内核cfs_rq中的last buddy和next buddy-cengku-ChinaUnix博客

倚楼听风雨cengku.blog.chinaunix.net

首页　| 　博文目录　| 　关于我

cengku

博客访问： 1283305
博文数量： 185
博客积分： 495
博客等级：下士
技术积分： 1418
用户组：普通用户
注册时间： 2012-09-02 15:12

个人简介

治肾虚不含糖，专注内核性能优化二十年。 https://github.com/KnightKu

文章分类

全部博文（185）

mpi（1）
ZFS（10）
flash-ssd-nvme（22）
随笔&感悟（11）
操作系统技术（28）
数据结构和算法（0）
Python实践（11）
C语言高级（11）
内核基础技术（63）
未分配的博文（28）

文章存档

2019年（1）

2018年（12）

2017年（5）

2016年（23）

2015年（1）

2014年（22）

2013年（82）

2012年（39）

我的朋友

相关博文

内核cfs_rq中的last buddy和next buddy

分类： C/C++

2013-03-28 11:57:32

原文地址：内核cfs_rq中的last buddy和next buddy 作者：djjsindy

在sched_features.h中定义了一些调度的特性

/*
* Prefer to schedule the task we woke last (assuming it failed
* wakeup-preemption), since its likely going to consume data we
* touched, increases cache locality.
*/
SCHED_FEAT(NEXT_BUDDY, 0)
/*
* Prefer to schedule the task that ran last (when we did
* wake-preempt) as that likely will touch the same data, increases
* cache locality.
*/
SCHED_FEAT(LAST_BUDDY, 1)

从注释中可以看出 NEXT_BUDDY表示在cfs选择next sched_entity的时候会优先选择最后一个唤醒的sched_entity，而 LAST_BUDDY表示在cfs选择next sched_entity的时候会优先选择最后一个执行唤醒操作的那个sched_entity，这两种调度策略都有助于提高cpu cache的命中率，因为在切换不同任务得越频繁，会导致cpu cache因为进程改变而频繁缓存数据失效。所以尽量不切换到其他的任务会使得cache实效的更慢一些，有利于提高系统性能，可以看出默认NEXT_BUDDY是不开启的。

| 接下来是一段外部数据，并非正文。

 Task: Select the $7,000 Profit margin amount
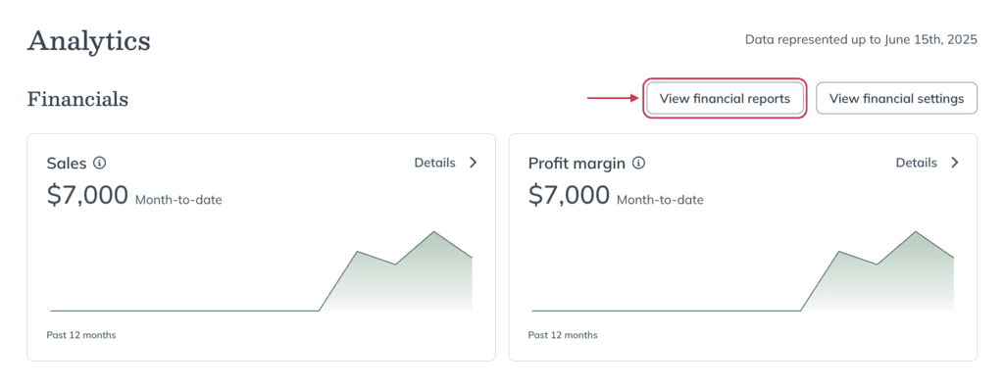pyautogui.click(x=570, y=195)
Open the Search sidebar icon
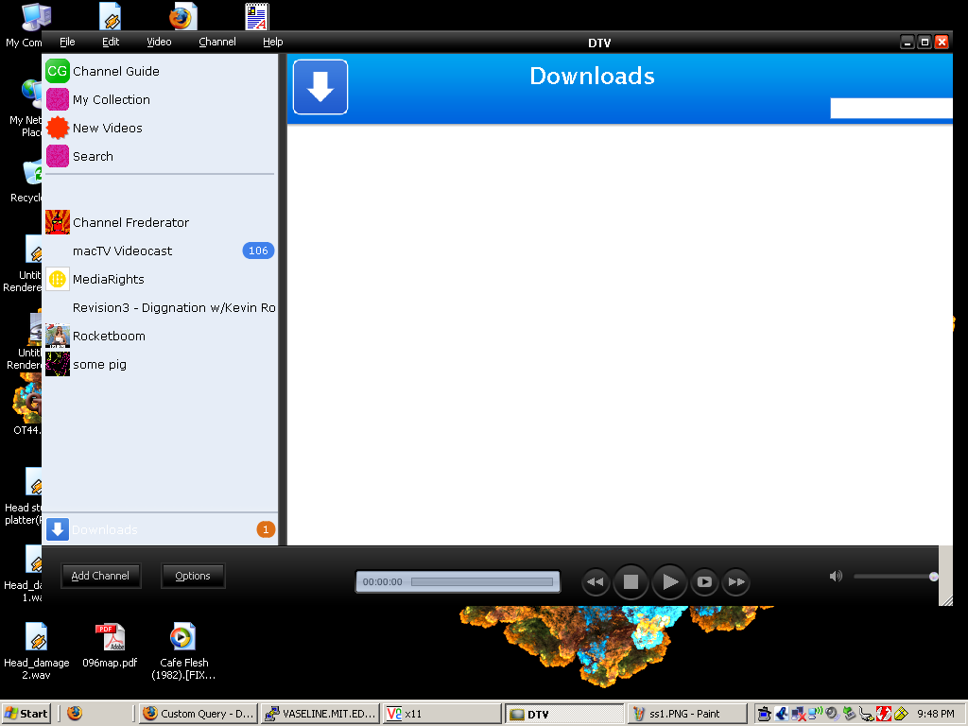Image resolution: width=968 pixels, height=726 pixels. pyautogui.click(x=58, y=156)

内核代码中next buddy 和last buddy对应cfs_rq 中的next和last指针。

看下代码这个指针的赋值，check_preempt_wakeup函数在wakeup操作的最后一部，wakeup包括了fork的最后一部也是调用了这个函数。

static void check_preempt_wakeup(struct rq *rq, struct task_struct *p, int wake_flags)
{
struct task_struct *curr = rq->curr;
struct sched_entity *se = &curr->se, *pse = &p->se; //pse就是需要被唤醒的sched_entity,se是当前的sched_entity
struct cfs_rq *cfs_rq = task_cfs_rq(curr);
int scale = cfs_rq->nr_running >= sched_nr_latency; //内核中有选择，当running的进程大于等于 sched_nr_latency的时候才会涉及到next buddy和last buddy，2.6.35.13中sched_nr_latency默认是3
if (unlikely(rt_prio(p->prio)))
goto preempt;
if (unlikely(p->sched_class != &fair_sched_class))
return;
if (unlikely(se == pse))
return;
对于这个WF_FORK标志可以看下 https://patchwork.kernel.org/patch/47930/
if (sched_feat(NEXT_BUDDY) && scale && !(wake_flags & WF_FORK))
set_next_buddy(pse); //如果running 大于等于sched_nr_latency，就设置next指针，表示最后被唤醒的sched_entity
/*
* We can come here with TIF_NEED_RESCHED already set from new task
* wake up path.
*/
if (test_tsk_need_resched(curr))
return;
/*
* Batch and idle tasks do not preempt (their preemption is driven by
* the tick):
*/
if (unlikely(p->policy != SCHED_NORMAL))
return;
/* Idle tasks are by definition preempted by everybody. */
if (unlikely(curr->policy == SCHED_IDLE))
goto preempt;
if (!sched_feat(WAKEUP_PREEMPT))
return;
update_curr(cfs_rq);
find_matching_se(&se, &pse);
BUG_ON(!pse);
if (wakeup_preempt_entity(se, pse) == 1)
goto preempt;
return;
preempt: //可以抢占，标记resched
resched_task(curr);
/*
* Only set the backward buddy when the current task is still
* on the rq. This can happen when a wakeup gets interleaved
* with schedule on the ->pre_schedule() or idle_balance()
* point, either of which can * drop the rq lock.
*
* Also, during early boot the idle thread is in the fair class,
* for obvious reasons its a bad idea to schedule back to it.
*/
if (unlikely(!se->on_rq || curr == rq->idle))
return;
if (sched_feat(LAST_BUDDY) && scale && entity_is_task(se))//当前进程标记last buddy，设置cfs_rq的last指针
set_last_buddy(se);
}

从代码中可以看出，在wakeup进程的时候会去check是否当前的curr需要resched，这时会设置cfs_rq的last和next指针，last表示最后一个调用唤醒操作的进程，next表示最后一个被唤醒的进程。这两个指针会在pick next sched_entity的时候被用到，优先选择这些sched_entity。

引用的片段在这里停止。